Perhaps it's the hormones, perhaps it's the pregnancy brain, but I can't seem to focus on my studies and my motivation to do well has all but dissipated. I've been taking classes to get a second bachelors in communication disorders in hopes of getting my masters degree in speech and language pathology. Before getting pregnant I was really excited about this career shift and looking forward to working in schools and eventually in a private practice. But since the baby came along, my 3 year plan has been a bit disrupted. Yesterday, I took a test that I didn't do so well on, and came home a bit discouraged. I'm pretty burned out with the whole school thing. It feels like that's all I've been doing the past 10 years, and it scares me a little that this career decision may not work out.

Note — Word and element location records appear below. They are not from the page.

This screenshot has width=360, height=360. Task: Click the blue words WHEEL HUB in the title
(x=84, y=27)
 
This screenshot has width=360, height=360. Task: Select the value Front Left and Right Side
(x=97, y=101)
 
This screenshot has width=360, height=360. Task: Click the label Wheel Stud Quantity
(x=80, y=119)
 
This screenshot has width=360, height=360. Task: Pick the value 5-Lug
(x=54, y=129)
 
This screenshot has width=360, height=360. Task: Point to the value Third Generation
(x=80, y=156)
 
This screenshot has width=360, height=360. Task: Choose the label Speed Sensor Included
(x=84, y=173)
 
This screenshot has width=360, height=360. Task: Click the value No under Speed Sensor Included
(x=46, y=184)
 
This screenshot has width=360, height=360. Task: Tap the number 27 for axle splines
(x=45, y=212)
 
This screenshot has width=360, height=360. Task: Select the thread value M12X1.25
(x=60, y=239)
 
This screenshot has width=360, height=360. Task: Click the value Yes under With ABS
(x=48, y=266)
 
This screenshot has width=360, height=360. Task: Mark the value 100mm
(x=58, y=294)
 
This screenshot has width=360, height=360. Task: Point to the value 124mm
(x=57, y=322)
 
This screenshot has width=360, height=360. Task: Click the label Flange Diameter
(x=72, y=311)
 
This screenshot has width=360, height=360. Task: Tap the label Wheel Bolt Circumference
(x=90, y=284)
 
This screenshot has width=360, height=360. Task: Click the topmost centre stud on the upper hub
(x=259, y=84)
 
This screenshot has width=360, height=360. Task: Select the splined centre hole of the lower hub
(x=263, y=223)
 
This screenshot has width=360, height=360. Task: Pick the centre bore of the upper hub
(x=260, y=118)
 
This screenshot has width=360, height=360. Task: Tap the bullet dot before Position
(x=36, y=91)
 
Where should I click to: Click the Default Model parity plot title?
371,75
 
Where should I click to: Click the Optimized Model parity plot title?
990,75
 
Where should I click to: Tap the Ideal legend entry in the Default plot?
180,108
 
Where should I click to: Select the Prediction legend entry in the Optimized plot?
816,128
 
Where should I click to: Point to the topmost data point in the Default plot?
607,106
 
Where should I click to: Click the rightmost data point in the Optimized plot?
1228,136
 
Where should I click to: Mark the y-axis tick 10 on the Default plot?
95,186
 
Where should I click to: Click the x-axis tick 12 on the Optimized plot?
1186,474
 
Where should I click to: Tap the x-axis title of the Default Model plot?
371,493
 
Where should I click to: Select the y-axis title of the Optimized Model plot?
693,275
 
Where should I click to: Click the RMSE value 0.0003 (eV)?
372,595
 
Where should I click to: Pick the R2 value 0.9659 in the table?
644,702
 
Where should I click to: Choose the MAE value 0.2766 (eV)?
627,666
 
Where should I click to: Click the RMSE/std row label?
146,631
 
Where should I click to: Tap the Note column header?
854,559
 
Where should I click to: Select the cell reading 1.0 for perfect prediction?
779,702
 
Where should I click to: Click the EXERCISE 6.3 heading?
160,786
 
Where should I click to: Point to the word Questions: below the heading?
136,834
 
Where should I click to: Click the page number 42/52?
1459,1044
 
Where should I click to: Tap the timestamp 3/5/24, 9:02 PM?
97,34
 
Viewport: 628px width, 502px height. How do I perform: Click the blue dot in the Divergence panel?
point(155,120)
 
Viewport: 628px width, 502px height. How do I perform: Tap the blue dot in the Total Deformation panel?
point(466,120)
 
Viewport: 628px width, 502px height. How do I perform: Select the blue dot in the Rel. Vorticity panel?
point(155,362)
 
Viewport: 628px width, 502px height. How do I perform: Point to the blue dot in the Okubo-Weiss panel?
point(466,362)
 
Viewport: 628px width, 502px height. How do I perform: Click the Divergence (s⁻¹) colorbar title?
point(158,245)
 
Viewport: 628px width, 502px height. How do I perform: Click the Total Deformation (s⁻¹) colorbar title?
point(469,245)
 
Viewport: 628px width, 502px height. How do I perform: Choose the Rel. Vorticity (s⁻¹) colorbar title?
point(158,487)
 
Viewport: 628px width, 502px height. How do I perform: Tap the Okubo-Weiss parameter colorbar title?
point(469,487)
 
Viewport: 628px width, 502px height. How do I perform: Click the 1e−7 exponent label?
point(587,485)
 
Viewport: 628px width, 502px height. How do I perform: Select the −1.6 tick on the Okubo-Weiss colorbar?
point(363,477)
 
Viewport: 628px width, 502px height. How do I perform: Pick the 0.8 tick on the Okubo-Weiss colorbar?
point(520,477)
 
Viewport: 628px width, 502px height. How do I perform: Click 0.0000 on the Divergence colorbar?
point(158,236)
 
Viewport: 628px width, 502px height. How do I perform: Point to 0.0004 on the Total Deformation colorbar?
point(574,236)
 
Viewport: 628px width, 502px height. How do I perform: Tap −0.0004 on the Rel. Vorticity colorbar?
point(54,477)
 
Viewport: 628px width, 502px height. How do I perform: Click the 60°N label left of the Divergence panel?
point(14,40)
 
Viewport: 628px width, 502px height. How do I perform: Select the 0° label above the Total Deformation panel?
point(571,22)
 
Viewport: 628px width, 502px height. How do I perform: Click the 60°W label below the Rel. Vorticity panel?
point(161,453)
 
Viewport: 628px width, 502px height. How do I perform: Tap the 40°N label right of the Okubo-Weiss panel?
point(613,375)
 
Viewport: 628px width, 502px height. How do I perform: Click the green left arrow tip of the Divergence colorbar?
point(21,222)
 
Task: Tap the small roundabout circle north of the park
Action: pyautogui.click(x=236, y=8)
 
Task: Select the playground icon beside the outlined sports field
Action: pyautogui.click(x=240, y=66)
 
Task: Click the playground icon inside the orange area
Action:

I'm torn because all I want to do right now is to be a mom. I think being a full-time mom is one of the most challenging and under-appreciated jobs a woman can have. I have so much respect for women who choose to stay home with their kids. Sometimes I think I'll be perfectly content pursuing that, but other times I feel suffocated and want something of my own (outside of kids and family). While I don't plan to sacrifice my family life in pursuit of some flashy career, I know that in the long run it will be nice to just have something separate to identify myself with.
The idea of having 3+ years of schooling left plus wanting to grow our family is completely daunting to me. Adam has been very supportive of whatever decision I make (even though he says I should just make a career out of collecting degrees). There are plenty of women who work, go to school and raise kids, but the idea of having to do that just exhausts me. Then again, my physical fatigue is probably overflowing into my emotional state, so ultimately I will just pray for discernment as I navigate through this balancing act. For someone who thrives on planning and "to do" lists, this is the first time in a long time that I've had to let every expectation go and just trust.